Half of the challenge tends to be just figuring out how to dial in on what my question actually is, to figure out how to search for sufficiently specific information related to my question. "All fungi" is FAR too broad; I really just want to learn about saprotrophs - and soil saprotrophs rather than wood saprotrophs, but often they get studied in the context of "soil microbiota," which will also always include ectomycorrhizal fungi and bacteria, okay, rightly so. But the thing is, the context of other microbes might actually be really important, seeing as most leafcutter ants grow their fungus gardens underground. They do keep their gardens immaculately clean, but there are still bacteria in the mix.
Out of the papers I found, I only finished reading the best of them yesterday and today - a review article from 2014 that basically laid out a great framework for thinking mechanistically about how soil microbial communities could and do respond to C, N, or P limitation (so interesting and cool*), and a fun paper from 2024 that helps to clarify that there are some systematic patterns to fungal fruiting body element content, related to both fungal evolutionary history and ecology. The latter is important for being able to assert that fungi regulate their body element composition homeostatically.

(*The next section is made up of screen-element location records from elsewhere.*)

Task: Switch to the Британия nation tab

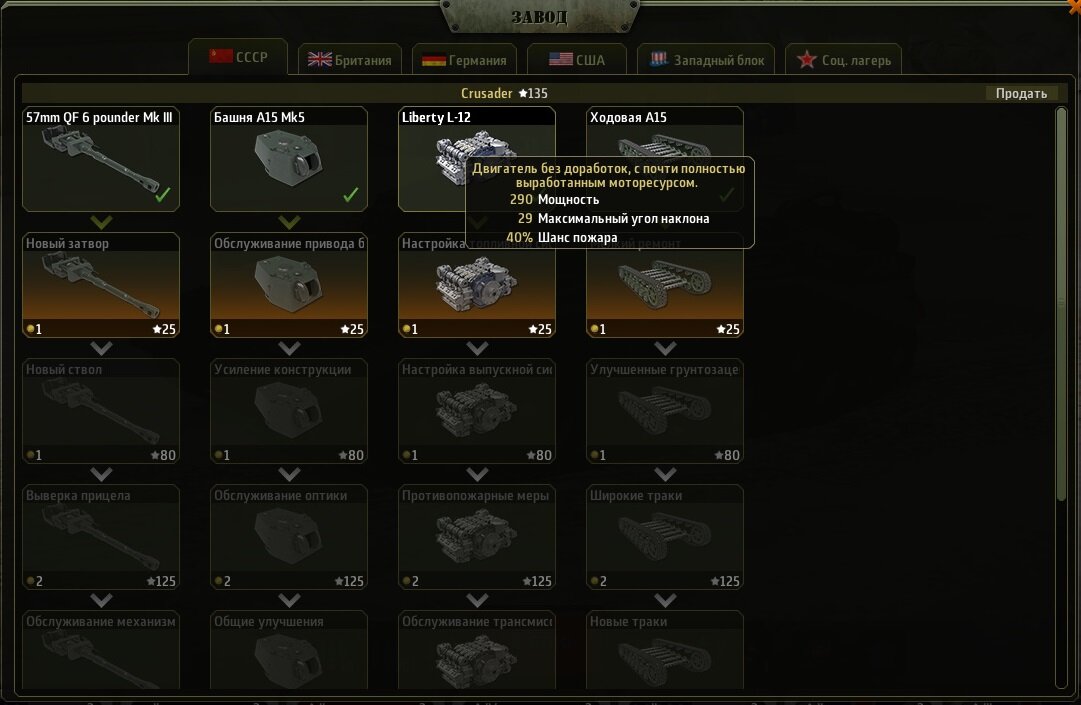Action: coord(350,60)
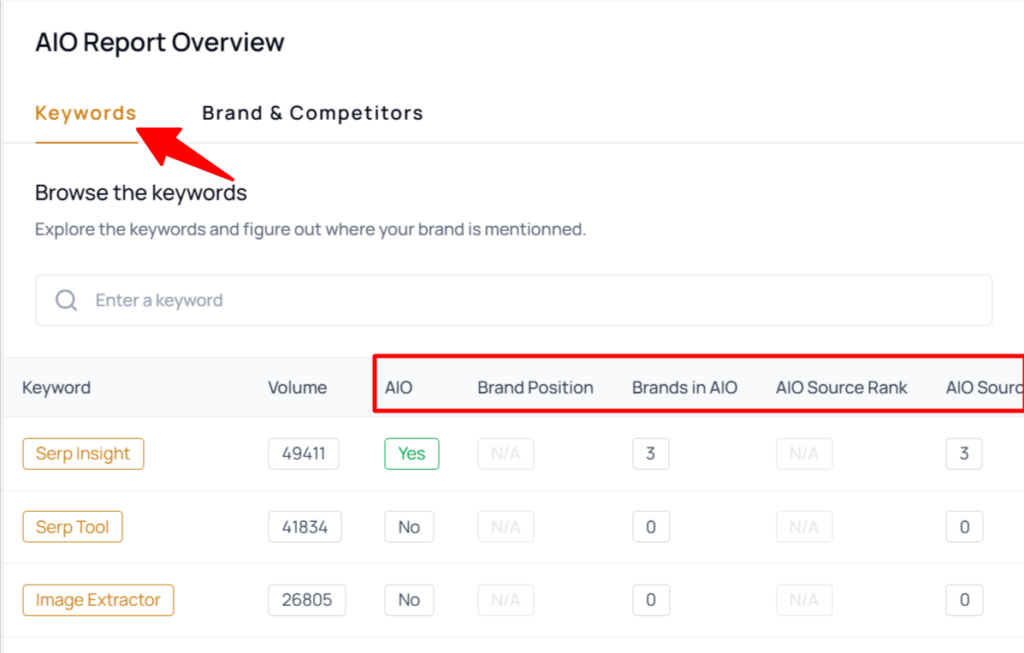Open the Serp Insight keyword

click(x=83, y=454)
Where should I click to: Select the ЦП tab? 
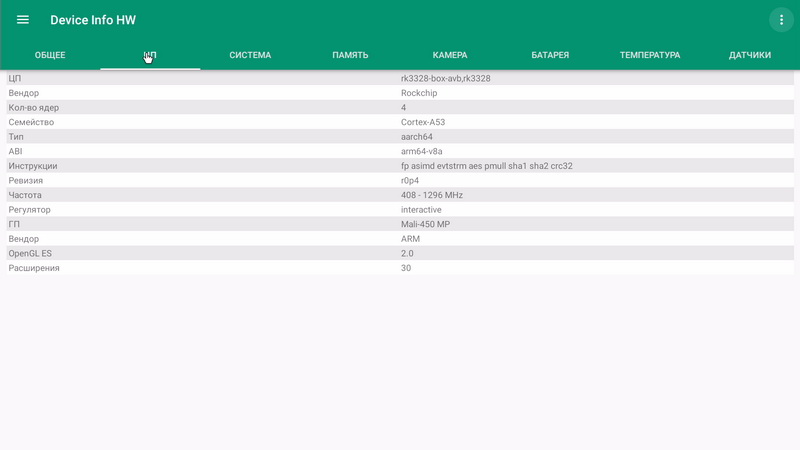[150, 55]
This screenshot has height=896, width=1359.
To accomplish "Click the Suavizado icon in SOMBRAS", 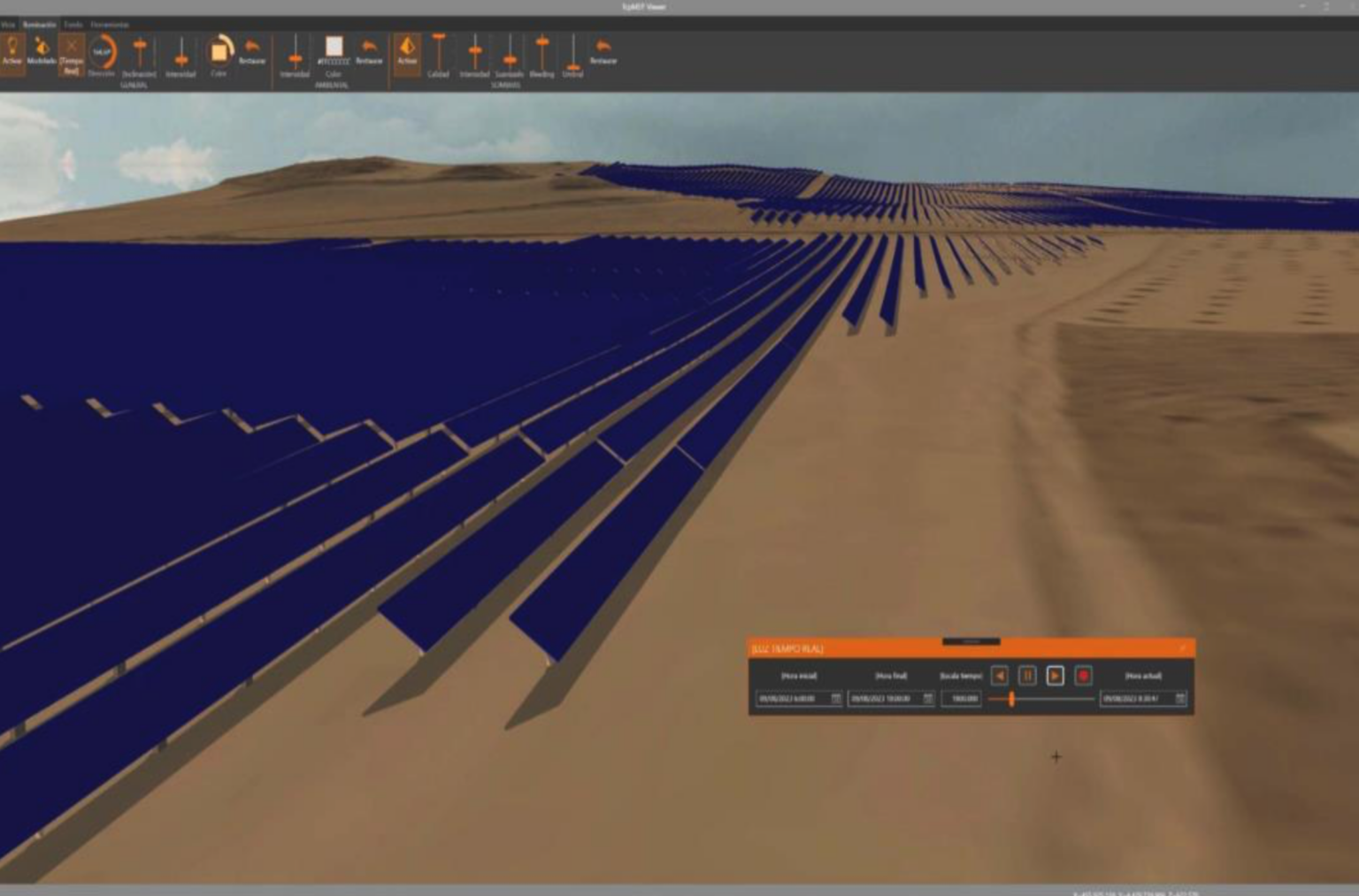I will tap(508, 57).
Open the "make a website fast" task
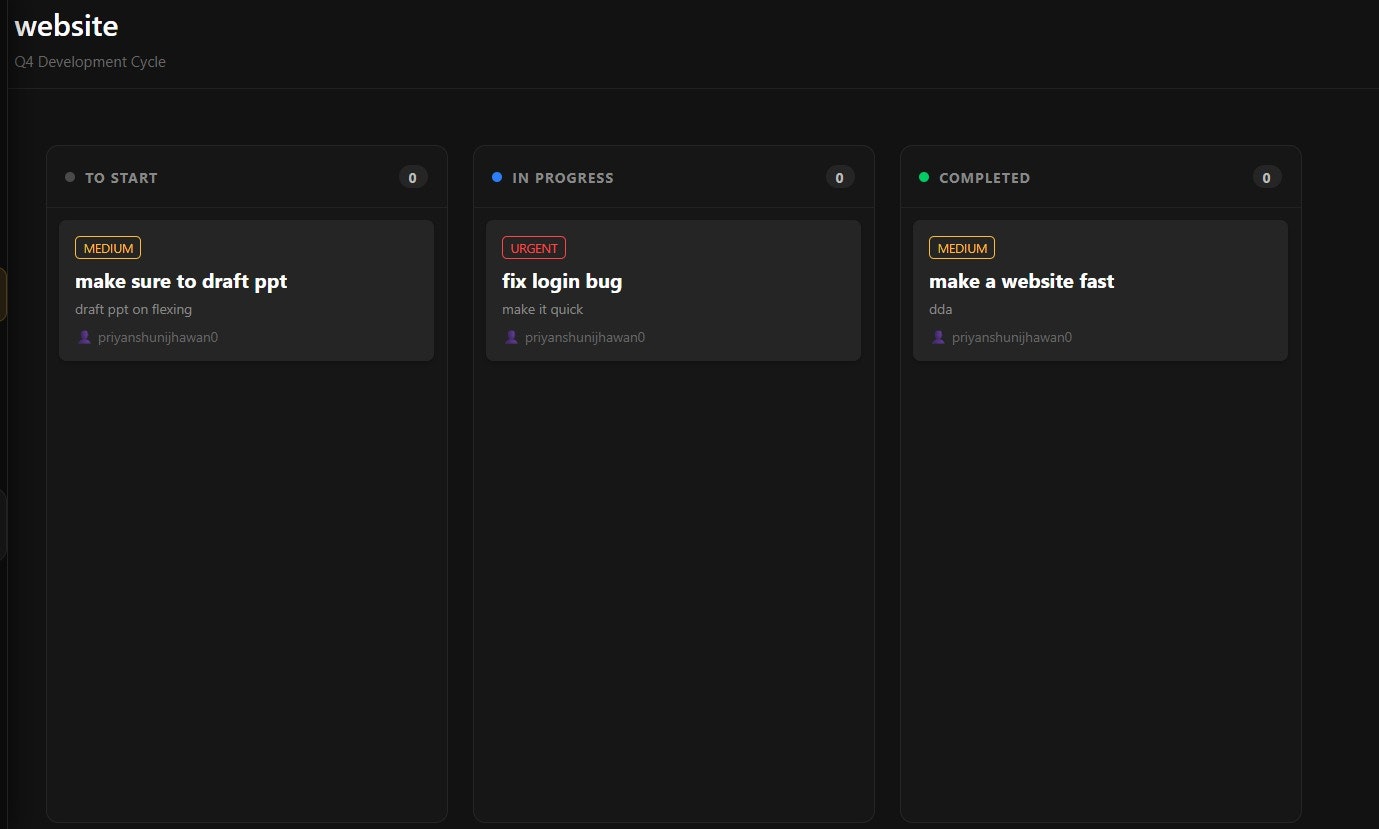This screenshot has width=1379, height=829. pyautogui.click(x=1021, y=282)
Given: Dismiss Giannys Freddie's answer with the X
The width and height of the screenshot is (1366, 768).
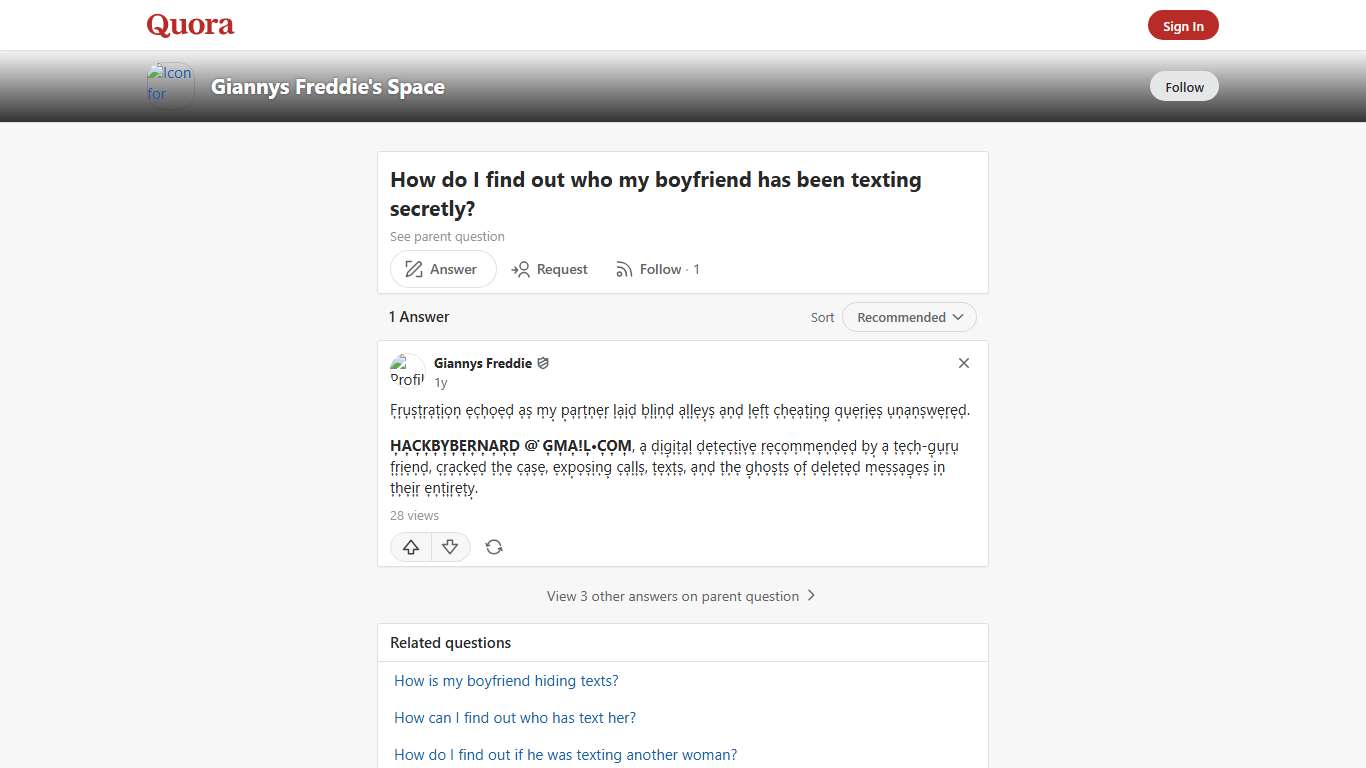Looking at the screenshot, I should point(963,363).
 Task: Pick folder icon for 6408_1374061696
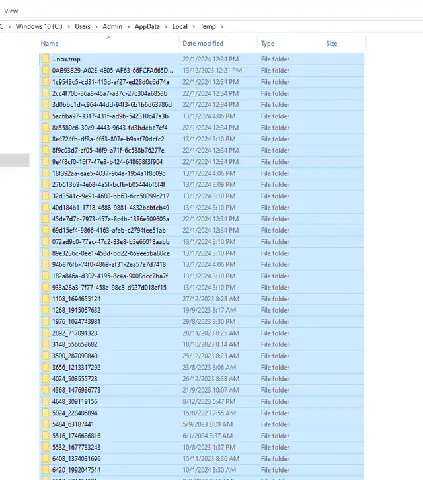(x=46, y=458)
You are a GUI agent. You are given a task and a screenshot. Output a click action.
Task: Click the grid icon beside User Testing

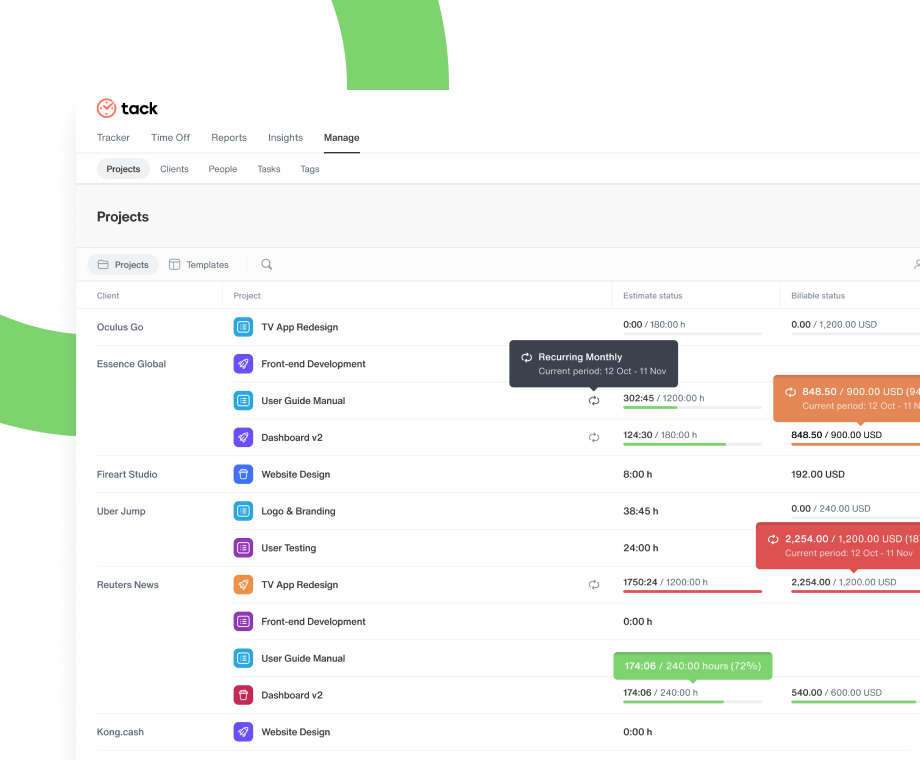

Things I'm still not entirely clear about: in soil microbial communities, when there's an abundance of nitrogen around, it sounds like basically "microbes" (presumably mostly bacteria rather than fungi) produce and excrete "mineralized" nitrogen (ammonium) - a form of nitrogen readily available to plants. This basically means plants will renege on their deal with ectomycorrhizal fungi and just get their nitrogen directly. In contrast, when nitrogen is limited, microbes are said to "immobilize" it, which basically means they hold onto it and put it to use in forms that are not directly accessible to plants. (that would lead plants to barter with fungi for nitrogen in exchange for some sweet photosynthesized sugar).
But: do fungi also mineralize nitrogen? If there's too much nitrogen around and not enough carbon, are fungi more likely to die by way of simply running out of energy (can't get to enough organic carbon), or from some form of nitrogen toxicity, perhaps related to having lower tolerance to high nitrogen and getting outcompeted by microbes with higher nitrogen tolerance?
That's what I still don't really know and can't fully conjecture about.
This line of speculative thinking will probably only contribute to 1-2 sentences in the Discussion section of the leafcutter ant manuscript, but on the other hand, it's fun and interesting to think about.
...And so only eventually have I been able to get back to working on a coauthor's feedback on the 2018 seed-harvester ant manuscript.
I wasn't quite expecting so much of this time to get devoted to the writing step of reading papers and learning things, but here I am.
*Responses differ depending on the limiting element/nutrient (out of C, N, and P), because the extracellular enzymes that these organisms secrete in order to obtain nutrients require nitrogen and energy (but not phosphorus!) to synthesize. Fungi and microbes don't appear to store appreciable amounts of nitrogen, but they DO stockpile phosphorus! If nitrogen is limiting, that will then favor organisms that can burn a bunch of energy to get N (consider N fixation, for instance). If C (energy) is limiting, that will favor more energetically-thrifty organisms. P limitation will favor organisms that can store and transport phosphorus from one place to another (fungal hyphae FTW!).